Work to complete.
Format the text lines of the items below as a JSON list of strings, one string per line and no blank lines. Leave the pictures out.

Start Listed entries

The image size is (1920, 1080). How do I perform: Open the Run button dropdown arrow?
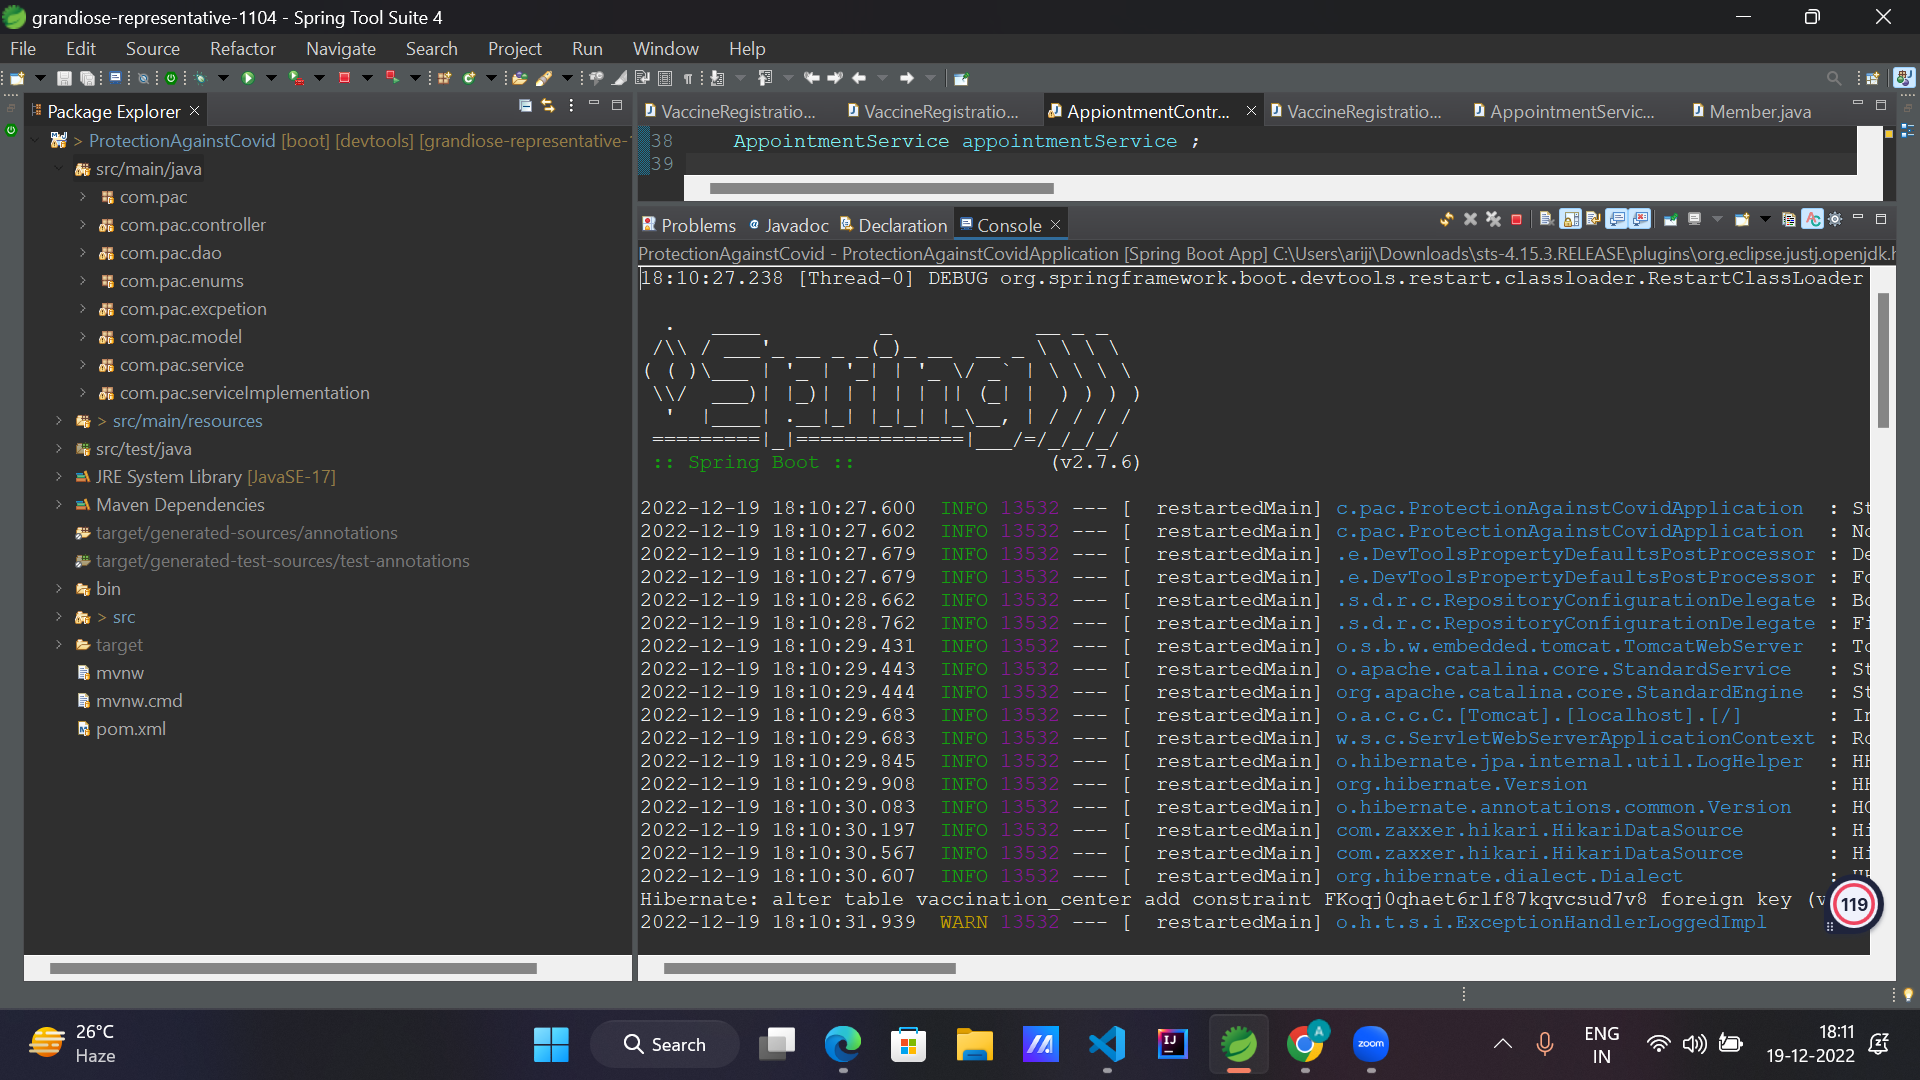click(x=271, y=78)
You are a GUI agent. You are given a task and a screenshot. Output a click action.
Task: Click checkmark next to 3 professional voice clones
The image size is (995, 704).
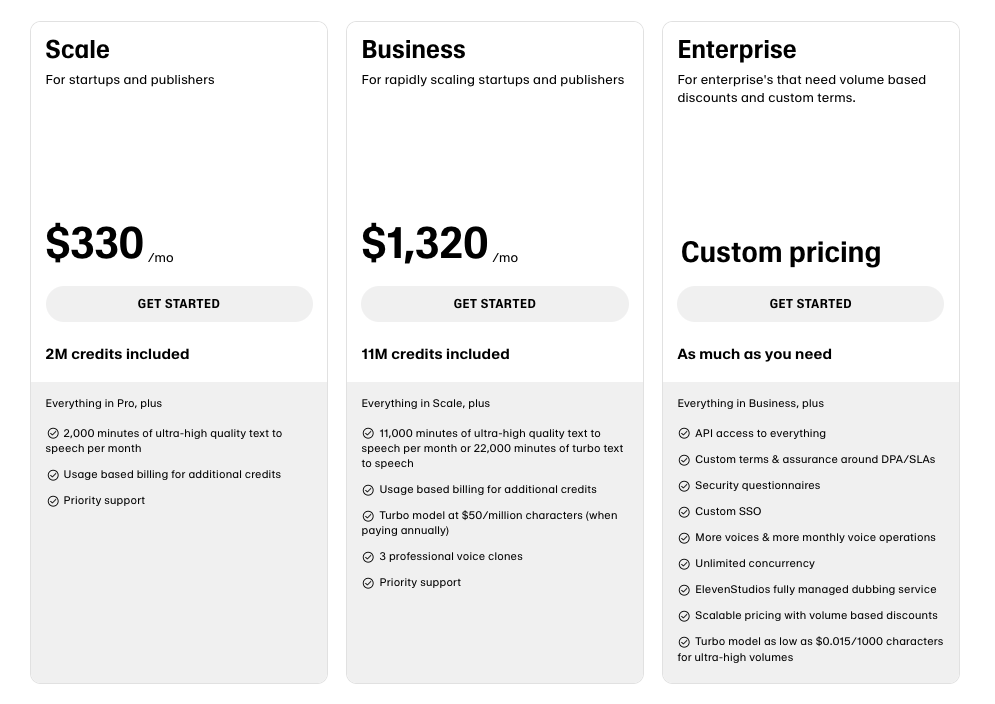(368, 557)
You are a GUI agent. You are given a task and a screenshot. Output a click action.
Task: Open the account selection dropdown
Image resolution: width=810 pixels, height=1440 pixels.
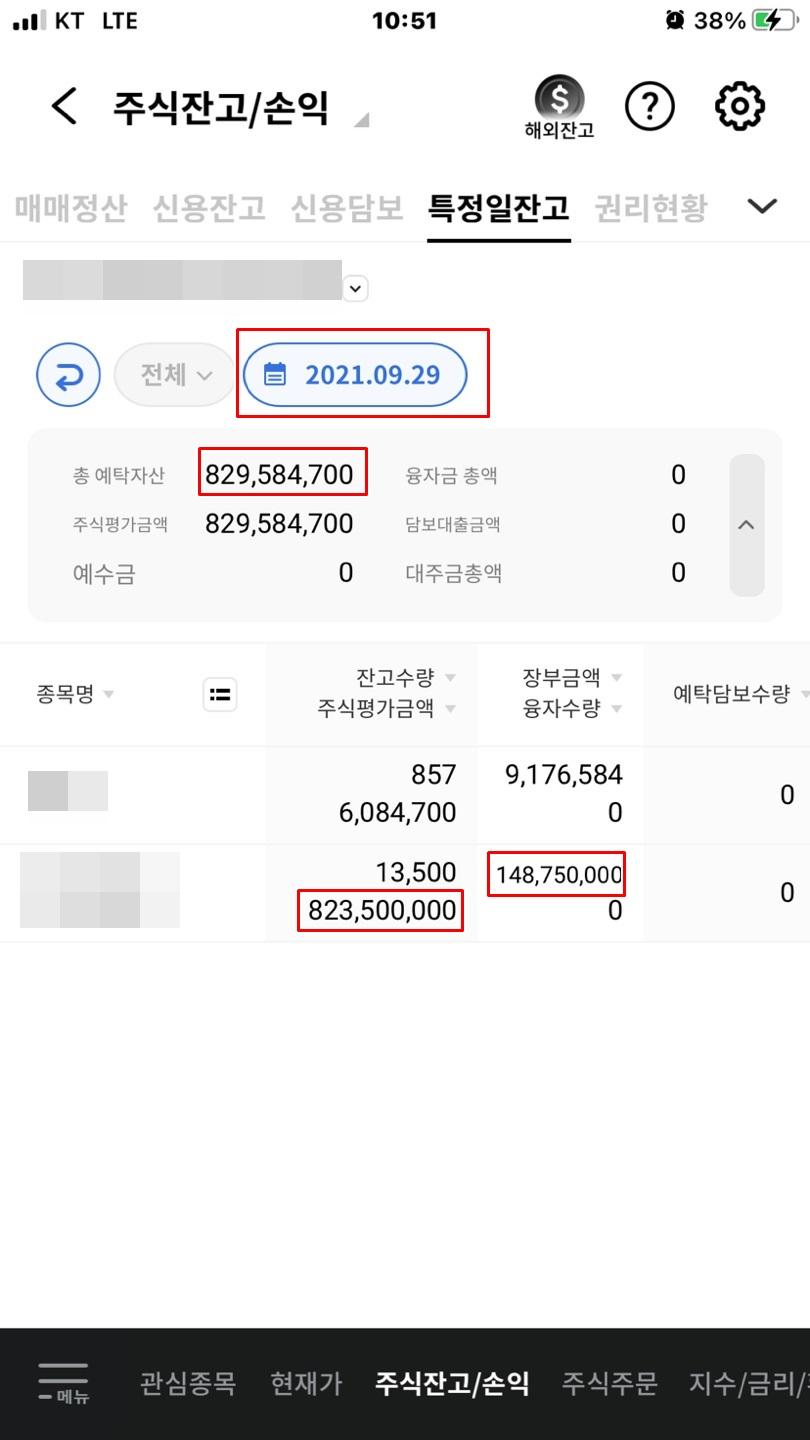(355, 287)
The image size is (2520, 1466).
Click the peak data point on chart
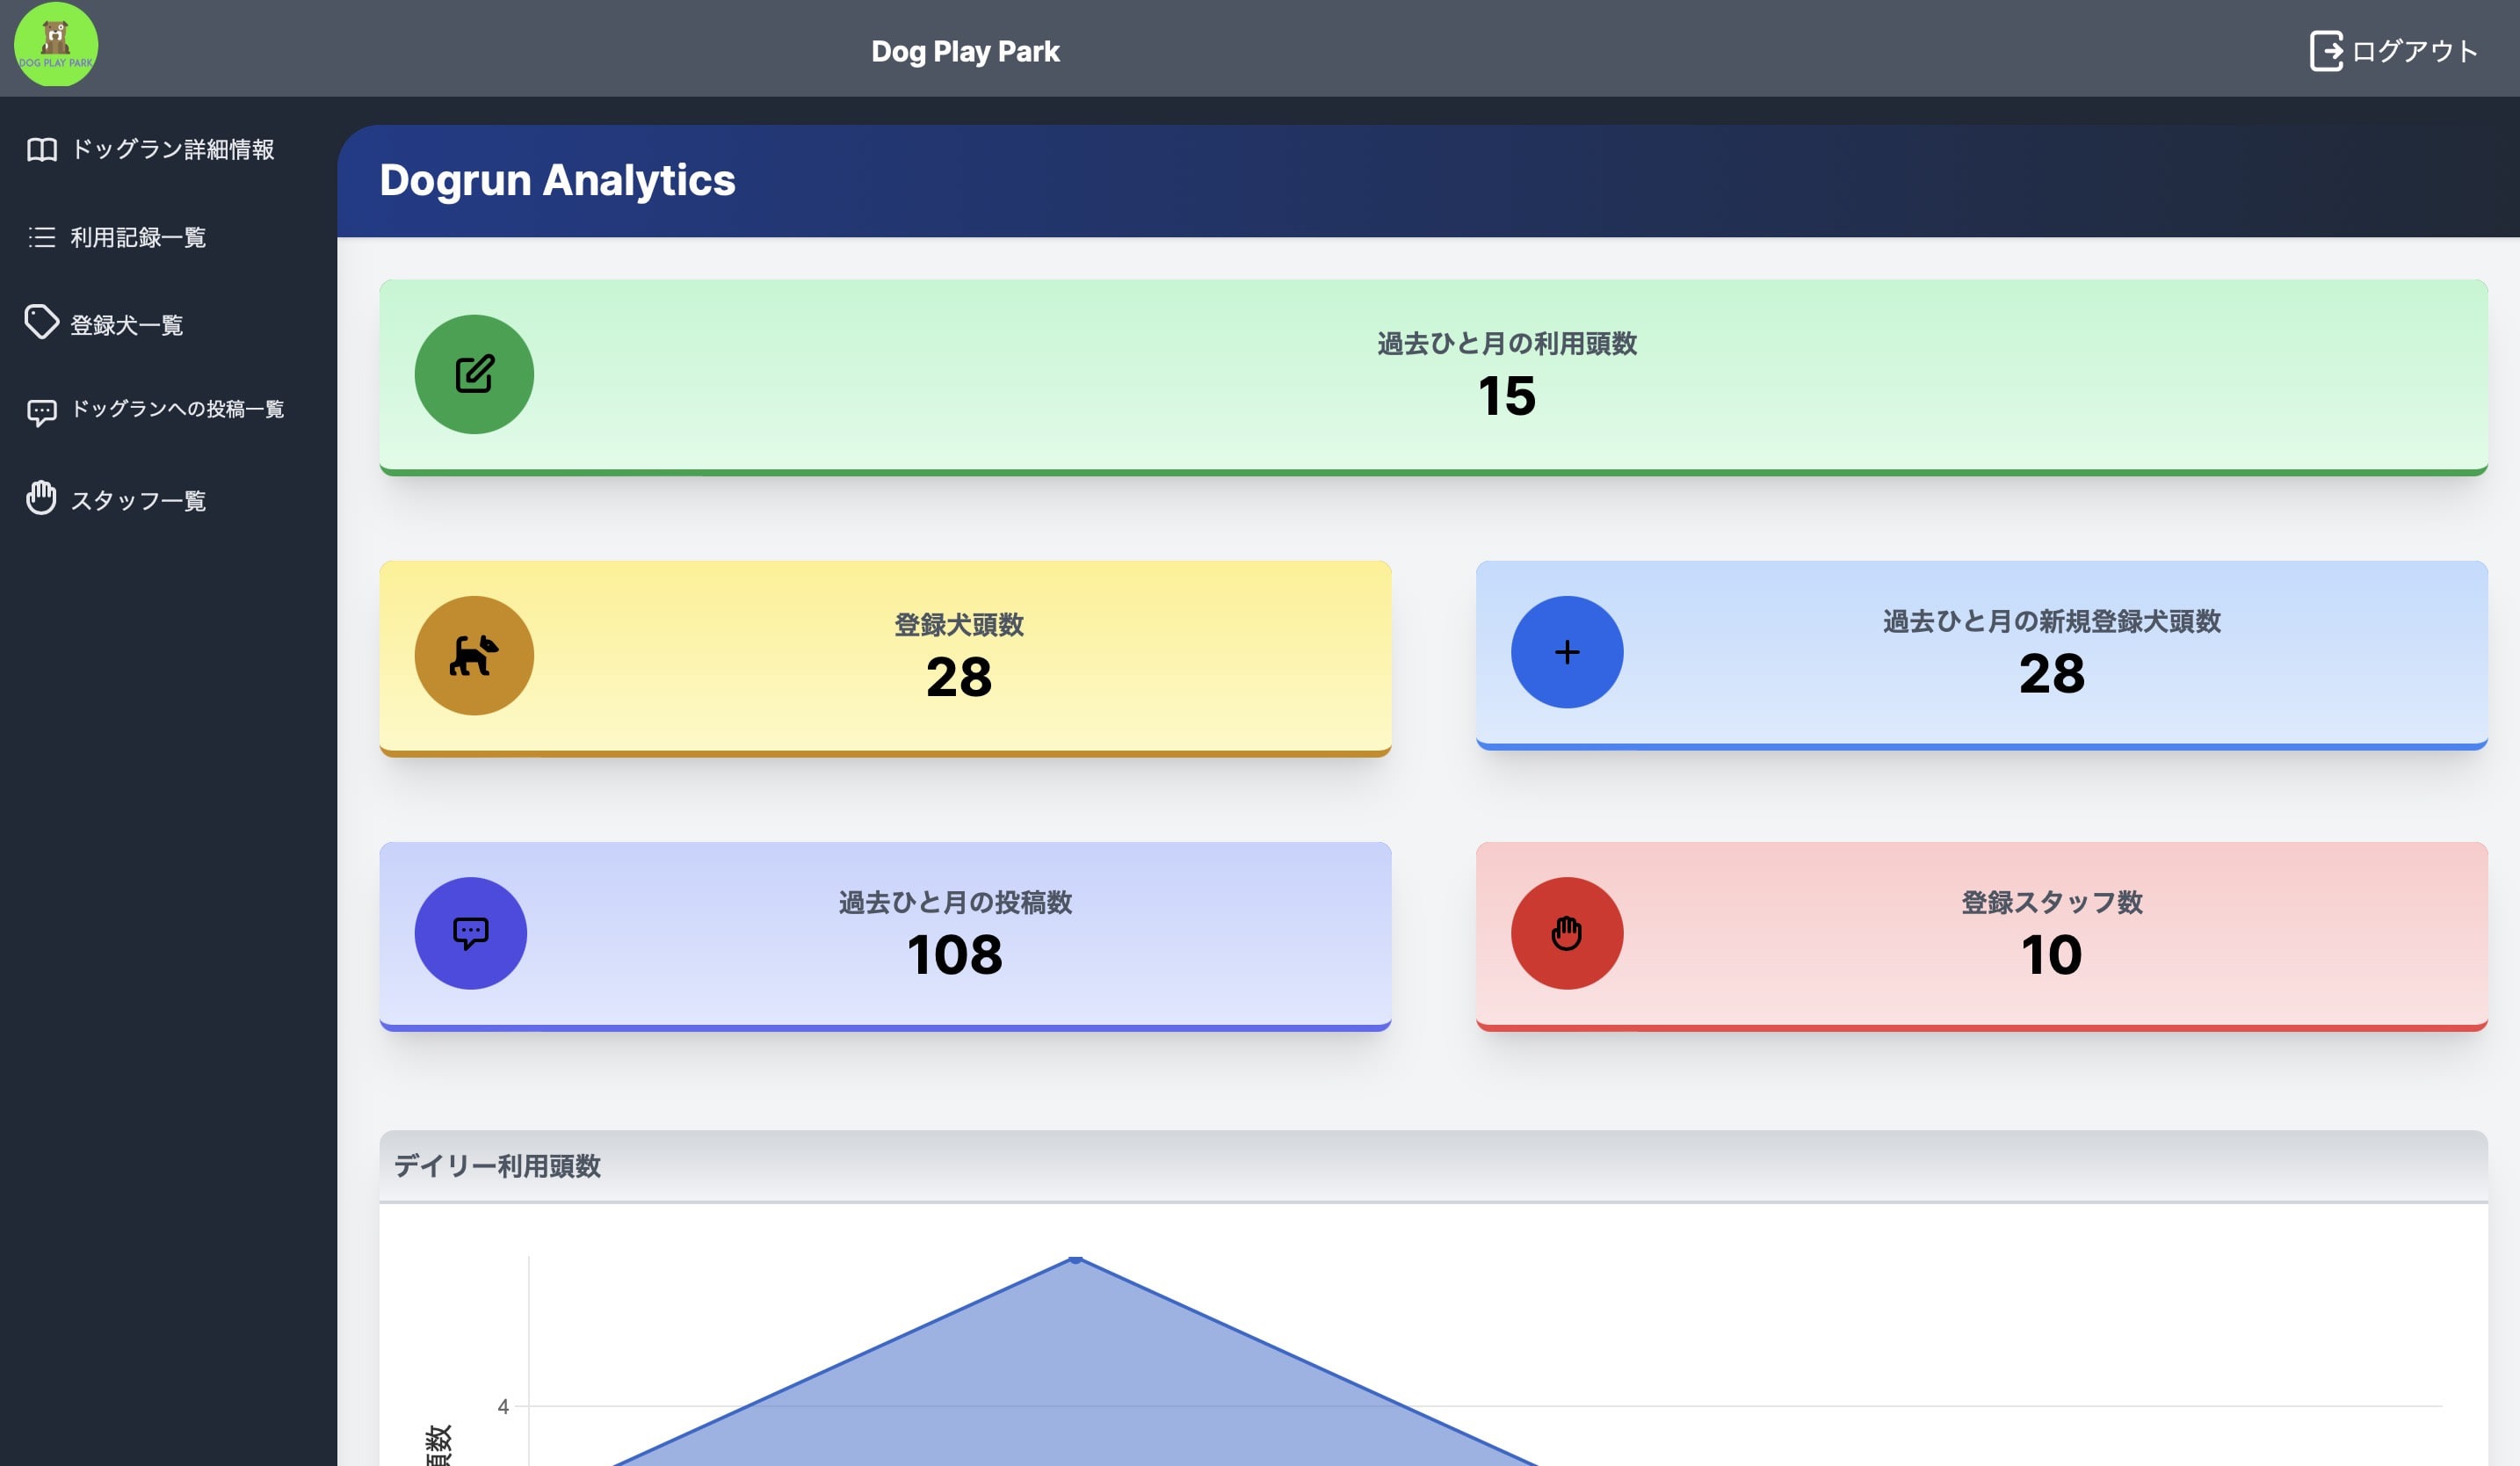point(1075,1259)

End Listed entries

Written solution.
[
  "The image size is (1920, 1080). How do I perform: Open the Run button dropdown arrow?",
  "click(x=271, y=78)",
  "You are a GUI agent. You are given a task and a screenshot. Output a click action.",
  "Task: Click checkmark next to 3 professional voice clones",
  "The image size is (995, 704).",
  "(368, 557)",
  "You are a GUI agent. You are given a task and a screenshot. Output a click action.",
  "Task: Open the account selection dropdown",
  "Image resolution: width=810 pixels, height=1440 pixels.",
  "(355, 287)",
  "The image size is (2520, 1466).",
  "Click the peak data point on chart",
  "point(1075,1259)"
]